German Occupation

Introduction: Occupation, Resistance and the Memory of World War Two 

by Irini Lagani (Panteion University, Athens)

Greece emerged in tatters from the Second World War. The scale of the disaster is not well-known, nor is the contribution of the country to the Allied cause. The heroic but exhausting defensive war against the Axis powers was followed by an impoverishing occupation that involved the untrammeled exploitation of the nation’s resources by the occupiers. The conditions of the occupation were worsened by the Allied naval blockade and led to the death by starvation of ten of thousands of children and non-combatant adults along with the virtual annihilation of the Greek Jewish community.

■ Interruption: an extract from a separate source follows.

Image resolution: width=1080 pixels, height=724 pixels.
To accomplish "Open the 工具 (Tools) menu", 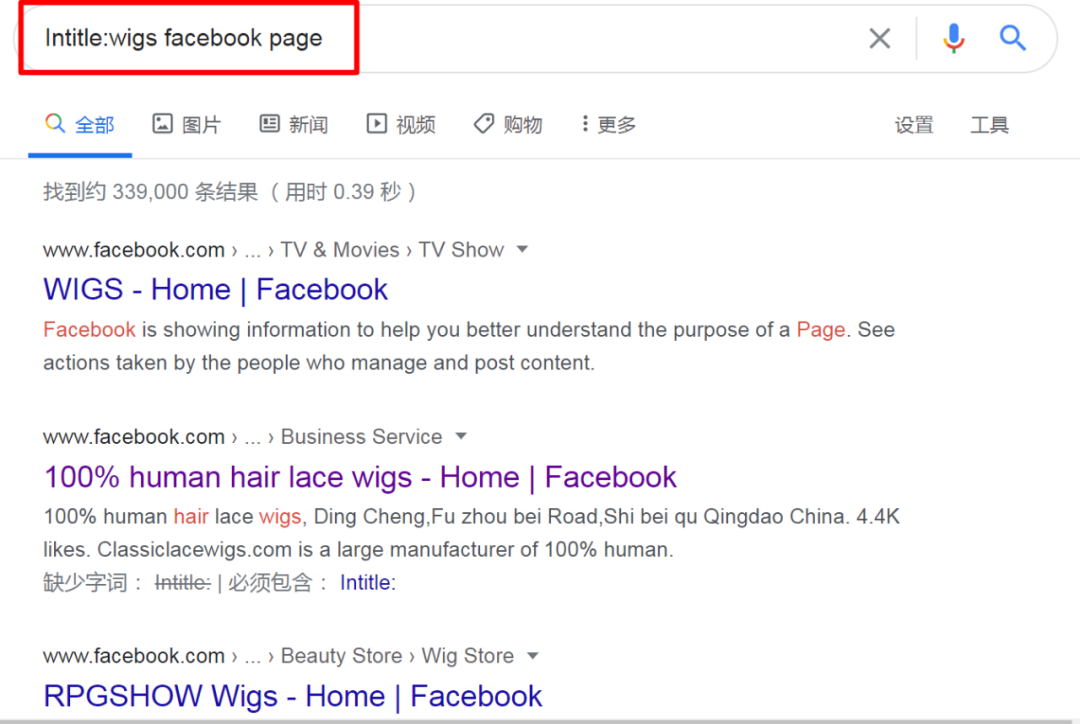I will [x=989, y=124].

Greece’s contribution to the Allied war effort must be attributed largely to the refusal of the country’s forces and population to passively accept the dominance of German arms. This act of defiance came during the critical stage in which considerably more powerful European states bowed down or capitulated so as to avoid catastrophe. The Greek contestation of the all-powerful nature of the Axis came in several waves: firstly with the defense against the Italian invasion forces, then with the general popular uprising in the Battle of Crete, and finally with the creation of a mass resistance movement. These events must be considered as an inseparable part of resistance to Nazism in Europe, and above all in the Balkans. It is not by chance that two months after the Battle of Crete the popular revolt spread, first to Montenegro and then to other Balkan countries.

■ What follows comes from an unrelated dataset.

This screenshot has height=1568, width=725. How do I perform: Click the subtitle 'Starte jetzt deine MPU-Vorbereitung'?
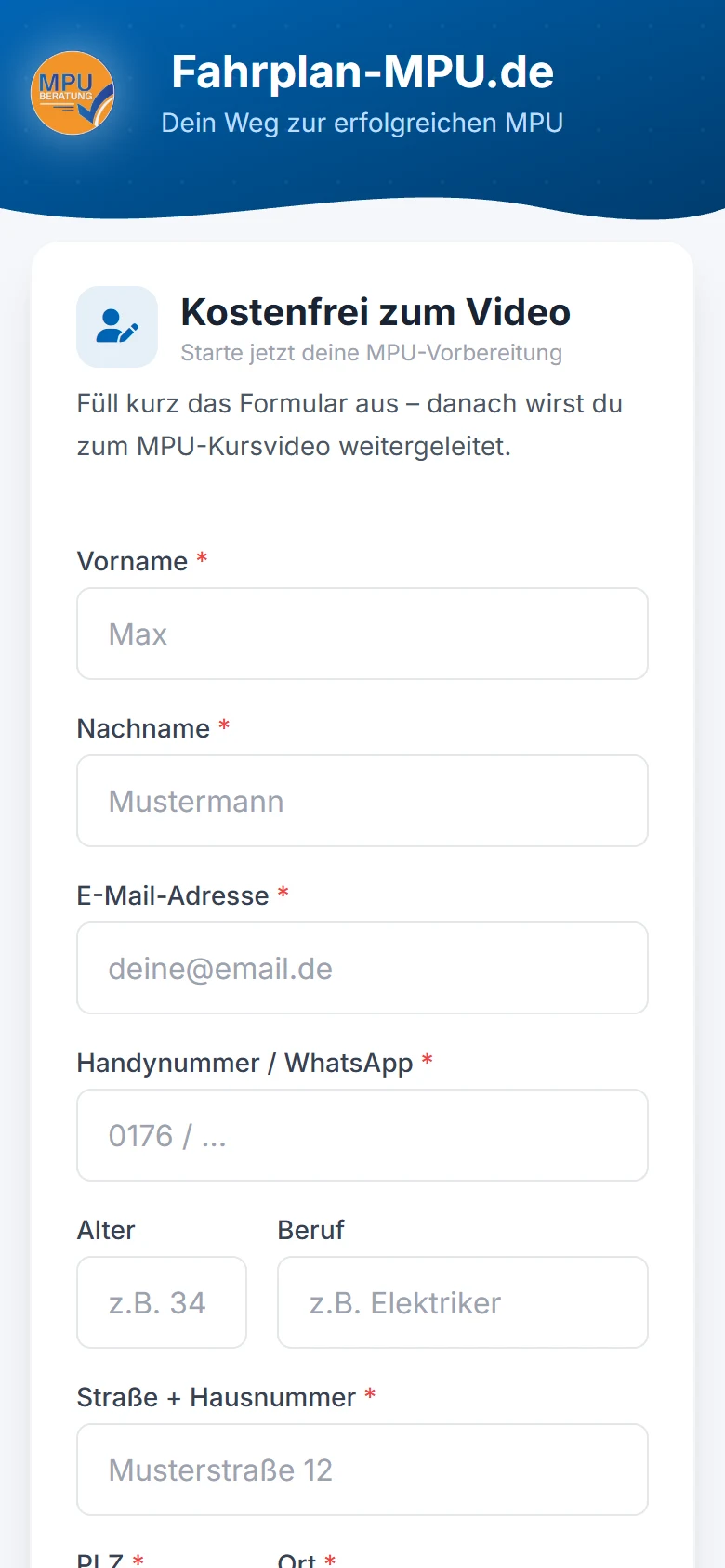coord(371,352)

It has been claimed that the severity of the damage suffered by Greece was due in a large degree to the activities of the resistance movement. Specifically, authors cite the guerilla war waged by ELAS (the largest resistance organization) against the German forces, who responded with the cruel measure of mass reprisals. By this peculiar logic, if there had been no resistance, disaster in the occupied countries, and in Greece in particular, would largely have been avoided. This view may be contested if we take into account the multiple problems for the occupiers that were brought about by the resistance movement. Not only did the resistance movement sabotage the transport of Balkan raw materials that were much needed by the Axis war effort (copper, chromium, bauxite), but the multiple resistance actions also had a negative psychological impact on the morale of the Nazi military and its leadership. Surely this also includes the morale of the Bulgarian and Italian occupation troops. It is noteworthy, that according to some sources the Battle of Crete and the Balkan campaign had further impact on the German war effort; German losses were significant due to strong resistance from local forces.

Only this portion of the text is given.